Welcome to another two weekly review of energy and environmental events and developments from both here in New Zealand and around the world. As always we hope you find our collection of stories to be of interest in what continues to be a rapidly evolving area.
In our first couple of articles we examine how people are becoming concerned about the growth in GM based foods with ‘Millions march against GM crops’ (well mainly against Monsanto). Protesters are seeking more informative food packaging, so better purchasing decisions can be made. Monsanto, as the world’s leading GM seed producer doesn’t seem too keen on this idea, with sales of non-GM labelled food, growing at between 15% and 30%, it’s not hard to see why.
Not only is there a growing awareness about GM, sometimes it can appear where it shouldn’t be growing – like in a wheatfield in Oregon. The GM crop even though it wasn’t intentionally planted, was subsequently found to be an older and unapproved Monsanto strain. Monsanto sure makes some bad ass strains of GM – nice going Monsanto!
We also examine the benefits of life cycle assessments and reducing emission outputs. When a company performs a lifecycle assessment, areas that emit the highest amount of carbon are identified; thus allowing a company to focus and improve or manage these better. This provides better transparency in the sustainability of their product, which may in turn influence customer decisions, but also reveals the steps that are in between (suppliers, government controls etc) to the final product and purchase.
For an example of how a lifecycle assessment could be beneficial, we look at the manufacture of shoes. Often manufacturing can account for two-thirds of greenhouse emissions. On average a pair of Asics shoes generates 13.6 kgs of carbon emissions.
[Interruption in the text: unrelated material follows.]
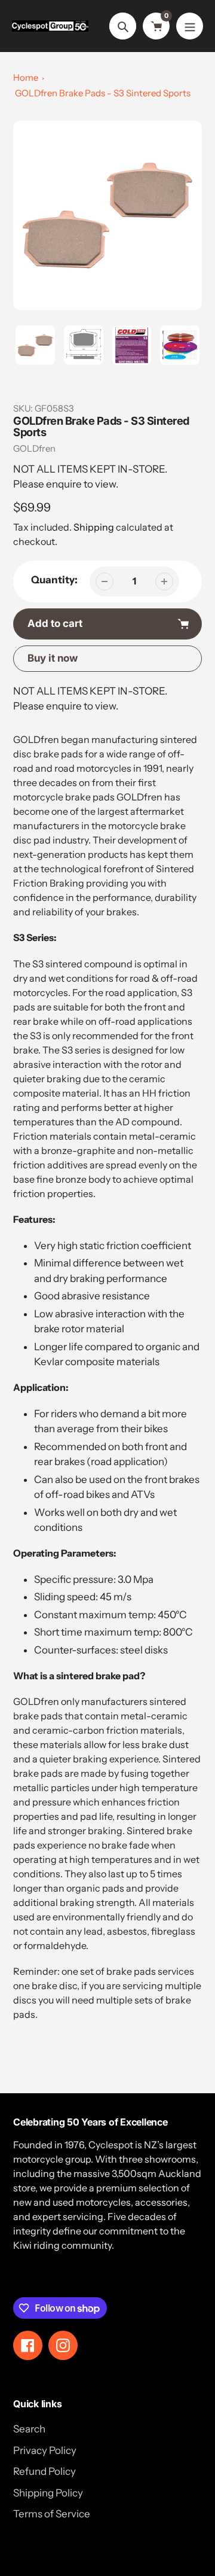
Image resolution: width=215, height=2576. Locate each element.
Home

With around 360 different stages involved in the manufacture and assembly of a pair of shoes, companies are looking at ways the number of stages might be reduced – but first of all, these stages need to be understood and where the lifecycle assessment comes in.
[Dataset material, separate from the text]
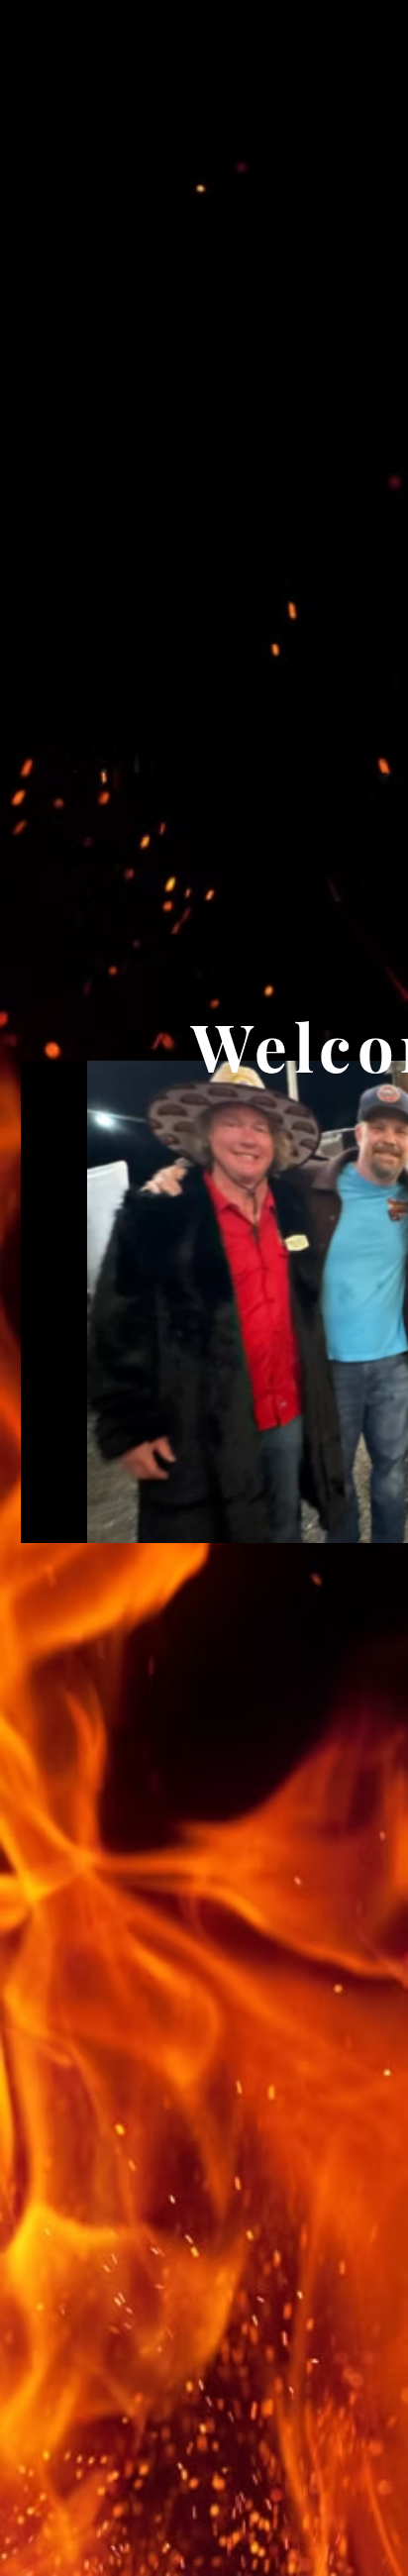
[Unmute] (80, 1516)
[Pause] (46, 1516)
After the lifecycle assessment is completed, the next step is to reduce emissions. Often intricate processes are put in place to reduce carbon emissions by taking away human contact, but sometimes human interaction can be beneficial. For example, a simple system of placing small inconspicuous coloured dots on energy consuming equipment reminds people when they can be turned off, or just to turn off lights when not required (red dots for lights). Members of Staff therefore can become stakeholders in their company’s own sustainability programme through simple and effective processes.
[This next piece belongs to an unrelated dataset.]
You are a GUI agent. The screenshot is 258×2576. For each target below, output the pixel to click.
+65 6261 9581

Life cycle assessments can also apply to nature. For example, we examine how the Sumatran rainforest is rapidly disappearing due to industrial landscaping. Companies who have undertaken lifecycle assessment, such as Adidas, Hasbro and Nestle are now insisting suppliers who previously used products from the Sumatran rainforest to source their products from elsewhere.
Our next articles focusses on sustainability reporting. Our first story discusses three key guideposts that should be considered when creating a sustainability report. Before a company embarks on sustainability reporting, they should first consider materiality. This is a process by which a company determines which topics are to be addressed in a corporate social responsibility, or sustainability report.
But then why should a company even consider sustainability reporting in the first place? Well, according to a recently released report out of North America, the majority of companies that have them implemented, say that it leads to higher cash flows and assists enhance the firm’s reputation. Transparency, competitive advantage, risk management and stakeholder pressure were all seen as motivation for reporting, whilst availability of data, accuracy or completeness of data and internal buy-in were seen as challenges.
As one of the fastest changing renewable generation technologies, we examine how the photovoltaic industry, with economics of scale, subsidies and advances in technology all contributing to the global photovoltaic industry, is predicted to nearly double in market size, to $155 billion in 2018. US, China, Japan and India are all expected to join the likes of Germany in growing their installed PV generation capacity.
Our next article considers the warning from the United Nations that businesses must manage the risk of economic losses due to natural disasters. The UN third edition of its Global Assessment Report, reports that small and medium enterprises are particularly at risk. In a 2013 survey, of the 1,300 small and medium businesses involved, only 14.2% of companies with less than 100 employees had any form of business continuity plan. The report reviewed the national database of 40 countries arguing that stronger disaster risk management reduced uncertainty and strengthened confidence. As an example of significant natural disaster loss, Toyota lost $1.2 billion in 2011 due to the Japan earthquake and tsunami.
As another example of a natural disaster, albeit slower moving, we look at changes to the world’s climate and in this instance – glacial retreat. Since 2004, glacial retreat has accelerated and now in some places receding 3-4m per year, exposing land not seen since AD1550 to AD 1850. This has led to researchers uncovering plants that have been frozen a century ago. Furthermore, these 400 year-old plants are sprouting, with many of these species being new to science. One can only speculate what will be uncovered in the future… an iPlant?
We finish this Snippets looking at a couple of innovative buildings. First up is an algae powered building using panels filled with algae to provide fuel as well as shade the building. If the idea of being in a literally ‘green’ building doesn’t appeal, how about a hairy one? A Swedish firm has designed a building covered in ‘hair’ to collect wind energy. All examples of where engineering boundaries are constantly being pushed and what we through was impossible or science fiction, being successfully engineered today.